I use "kops edit cluster", add that line to kubelet configurations and then run "kops update cluster".
It works fine for me now!
Should I close this issue or leave it open?

yxiay2k on 13 Feb 2020

@hakman Thanks a lot for your info! This issue could be closed now.

yxiay2k on 13 Feb 2020

👍1

Glad it's working @yxiay2k! And yes, please close this one.

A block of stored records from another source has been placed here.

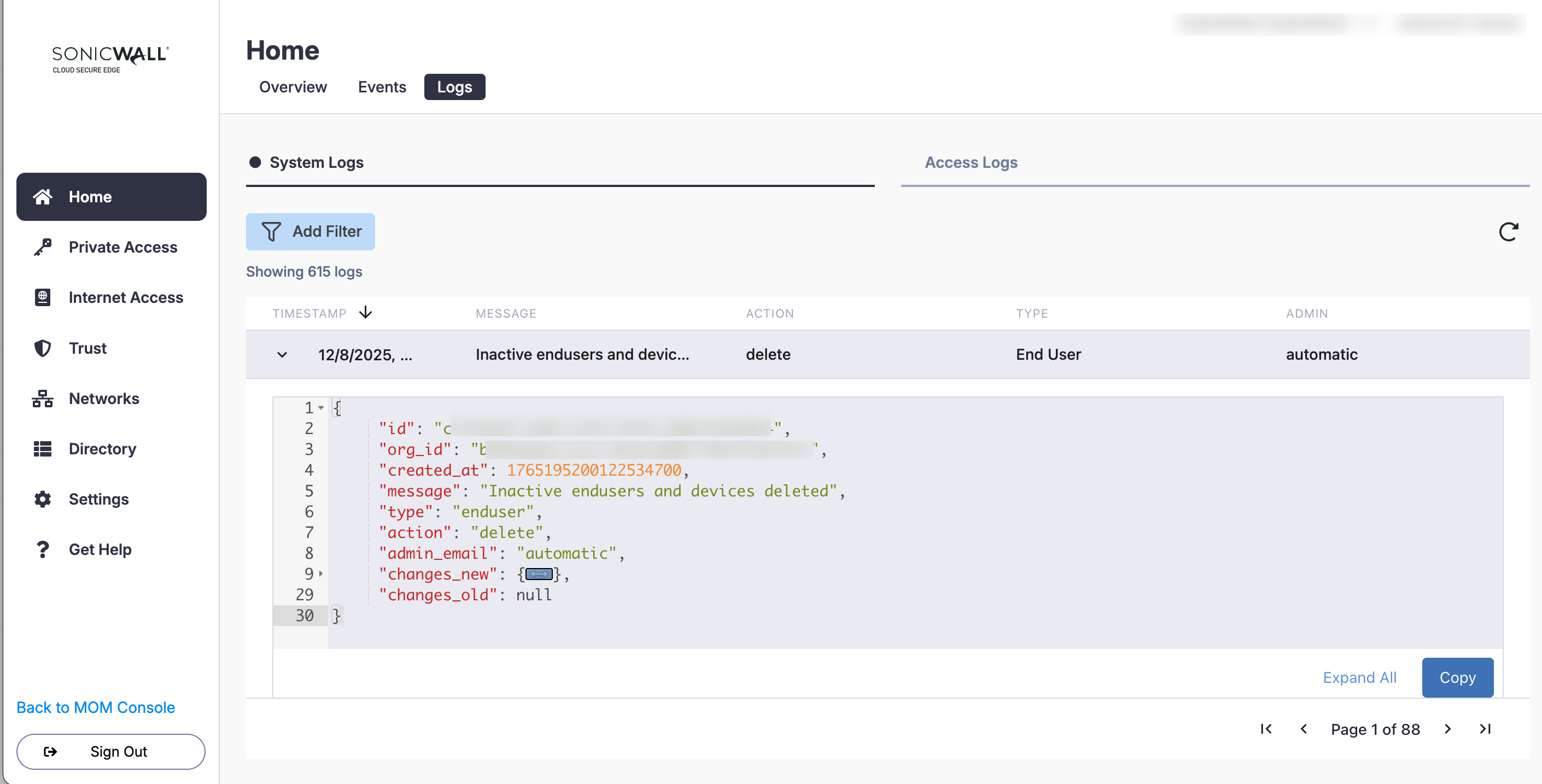Click the Get Help question mark icon
This screenshot has height=784, width=1542.
pyautogui.click(x=43, y=549)
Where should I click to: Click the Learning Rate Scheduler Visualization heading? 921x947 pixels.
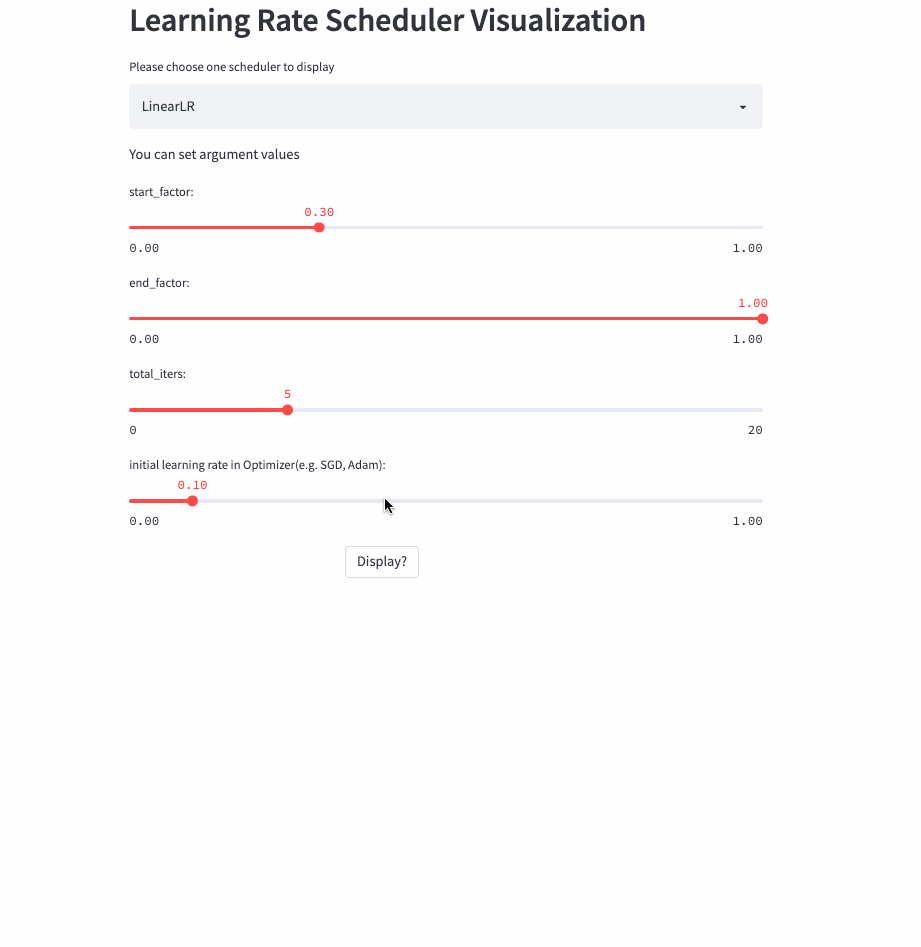(x=387, y=21)

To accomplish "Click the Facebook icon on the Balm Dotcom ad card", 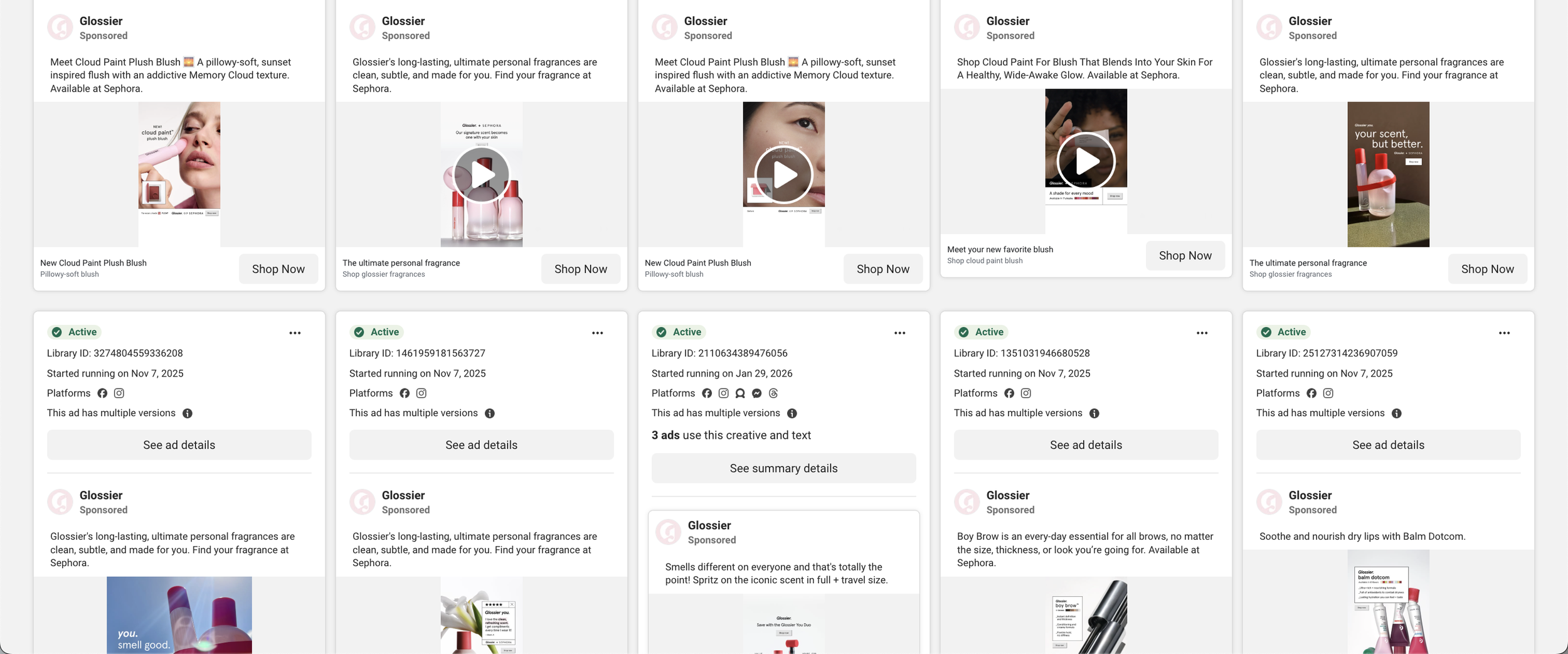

@hakman thanks for that info. I'm torn on whether it should be back-ported, since it would be altering default behavior in a patch release. I'm inclined to leave it where it is but document the workaround in the version branches.

robinpercy on 14 Feb 2020

@robinpercy I cherry-picked the fix to 1.16 and 1.17 (still unreleased). Will try to find time to add something in the release notes for 1.15.

hakman on 15 Feb 2020

👍2

/close

hakman on 15 Feb 2020

@hakman: Closing this issue.

In response to this:

/close

Instructions for interacting with me using PR comments are available here. If you have questions or suggestions related to my behavior, please file an issue against the kubernetes/test-infra repository.